Já está mais do que na hora de entender que essa é uma crença limitante que nos faz acreditar que é normal e inevitável “sofrer” por amor. Mas isso não é verdade!

Não, não é normal sofrer por amor. Veja bem, existem, sim, algumas situações que nos levam ao sofrimento, como por exemplo: não ser correspondida em nossos sentimentos, perceber que o outro não quer se adequar ao relacionamento ou o fim de uma relação. Sofrer, em momentos como esses, é natural, mas é algo pontual e passageiro – como uma ponte que nos leva de uma situação a outra a ser construída. No entanto, momentos assim não fazem do amor sinônimo de sofrimento. Não podemos seguir acreditando que amor é sofrimento e, portanto, ficar alimentando relações tóxicas ou platônicas. Acredite, viver assim não é saudável e não é natural.

Amar é um estado de espírito, muito mais do que uma ação. Quando estamos preenchidas de amor e conseguimos que esse sentimento flua, nos sentimos plenas e felizes – a gente simplesmente ama (a vida, a nós mesmas, aos outros). Entretanto, quando acreditamos que “amar é sofrer”, corremos um risco grande de confundir sentimentos, de exigir algo dos outros ou da vida que não é possível receber. Quando condicionamos nosso próprio bem-estar ao fato de recebermos amor dos outros, do jeitinho exato que a gente quer, sofremos. Altas exigências, altas expectativas. E, já sabemos, expectativas e sofrimento são quase sinônimos, certo? [Leia mais aqui: https://bit.ly/2HLFjlb]

Então, porque acreditamos que amar é sofrer? Um dos motivos é porque temos uma cultura que preconiza o amor romântico como sendo um amor dramático. Vemos isso o tempo todo no cinema, por exemplo.
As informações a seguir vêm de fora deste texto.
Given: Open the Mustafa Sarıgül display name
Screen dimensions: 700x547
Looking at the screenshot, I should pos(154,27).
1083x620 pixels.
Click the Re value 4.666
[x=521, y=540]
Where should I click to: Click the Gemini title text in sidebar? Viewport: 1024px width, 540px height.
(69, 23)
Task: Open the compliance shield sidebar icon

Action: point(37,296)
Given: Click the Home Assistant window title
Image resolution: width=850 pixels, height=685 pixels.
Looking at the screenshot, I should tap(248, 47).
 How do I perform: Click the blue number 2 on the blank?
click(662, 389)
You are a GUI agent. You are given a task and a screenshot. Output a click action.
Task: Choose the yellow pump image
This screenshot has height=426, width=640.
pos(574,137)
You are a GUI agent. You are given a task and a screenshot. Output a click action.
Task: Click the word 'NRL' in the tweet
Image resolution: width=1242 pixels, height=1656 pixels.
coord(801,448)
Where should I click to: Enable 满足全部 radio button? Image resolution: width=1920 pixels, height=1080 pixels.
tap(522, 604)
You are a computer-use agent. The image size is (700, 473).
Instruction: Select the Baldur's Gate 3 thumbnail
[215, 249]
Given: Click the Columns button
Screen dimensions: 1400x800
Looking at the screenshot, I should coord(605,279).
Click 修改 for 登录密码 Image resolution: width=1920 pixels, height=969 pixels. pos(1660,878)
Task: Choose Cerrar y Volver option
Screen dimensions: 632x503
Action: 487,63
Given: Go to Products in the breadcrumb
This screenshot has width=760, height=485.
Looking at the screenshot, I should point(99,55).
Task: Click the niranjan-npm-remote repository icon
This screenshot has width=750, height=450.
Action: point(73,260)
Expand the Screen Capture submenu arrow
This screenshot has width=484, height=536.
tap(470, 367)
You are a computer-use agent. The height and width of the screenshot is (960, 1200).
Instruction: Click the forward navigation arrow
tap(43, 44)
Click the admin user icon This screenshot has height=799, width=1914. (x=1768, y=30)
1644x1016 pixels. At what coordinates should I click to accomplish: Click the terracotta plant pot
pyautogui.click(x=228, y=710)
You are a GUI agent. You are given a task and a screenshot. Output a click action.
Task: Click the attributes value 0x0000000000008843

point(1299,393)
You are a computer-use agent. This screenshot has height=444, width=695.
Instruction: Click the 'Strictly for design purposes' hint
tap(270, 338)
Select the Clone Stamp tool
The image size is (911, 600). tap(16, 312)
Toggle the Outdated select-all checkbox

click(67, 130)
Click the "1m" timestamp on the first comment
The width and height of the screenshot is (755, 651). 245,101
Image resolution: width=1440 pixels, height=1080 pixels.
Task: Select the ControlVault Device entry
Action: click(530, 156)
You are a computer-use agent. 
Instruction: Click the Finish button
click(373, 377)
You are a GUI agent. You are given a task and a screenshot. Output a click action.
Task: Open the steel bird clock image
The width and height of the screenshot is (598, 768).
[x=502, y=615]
Mocinhas apaixonadas por parceiros que nada têm de mocinhos, que precisam sofrer por eles, que precisam modificá-los para poderem ser felizes para sempre. Bem ao estilo A Bela e a Fera. Quem sabe, depois de todo o sofrimento, a fera se torne um príncipe? Bem, na vida real, nem sempre acontece assim.

E as músicas? Nas letras, amar e sofrer andam sempre juntos, já reparou? E o amor romântico é tema constante da grande maioria dos ritmos musicais. Sem prestar muita atenção, escutamos, constantemente, uma espécie de mantra que diz “tudo bem sofrer por amor, é assim mesmo”. E não é! Está na hora de começar a entender a mensagem que consumimos e o que dela vem fazendo parte dos nossos comportamentos. Começar o novo ano com uma nova atitude, além de saudável, pode mudar para melhor a sua compreensão do mundo, da vida e do amor.

O que é sofrer, então?

Sofrer é não amar a si mesma. Sofrer é deixar a nossa felicidade nas mãos do outro, é condicionar nosso bem-estar a um sentimento recíproco, do tipo “só serei feliz se ele me amar”. Sofrer é ter expectativas demais sobre as situações e as pessoas que nos cercam. Sofrer é se apegar excessivamente a uma ideia ou pessoa, é ser possessiva, insegura. Sofrer é não ter coragem de correr atrás dos nossos sonhos. Tudo isso é sofrer. E esses sentimentos são totalmente desconectados do amor verdadeiro. Amar liberta, convive com as diferenças, é leve, respeita. É um estado de espírito, como falei ali em cima. Quando amamos de verdade, temos em nós algo que gera alegria, leveza, plenitude, e não sofrimento.

Como bem diz o músico Zé Ramalho em sua canção “Sinônimo”: a gente leva pouco tempo para entender que o sinônimo de amor é sofrer, enquanto, na verdade, o sinônimo de amor é amar! Então, que tal trocar o disco, a lista de preferidos no Netflix e no Spotify, e começar a perceber que não é preciso sofrer para amar? Pelo contrário, quem ama de verdade é feliz simplesmente por ter esse sentimento dentro de si!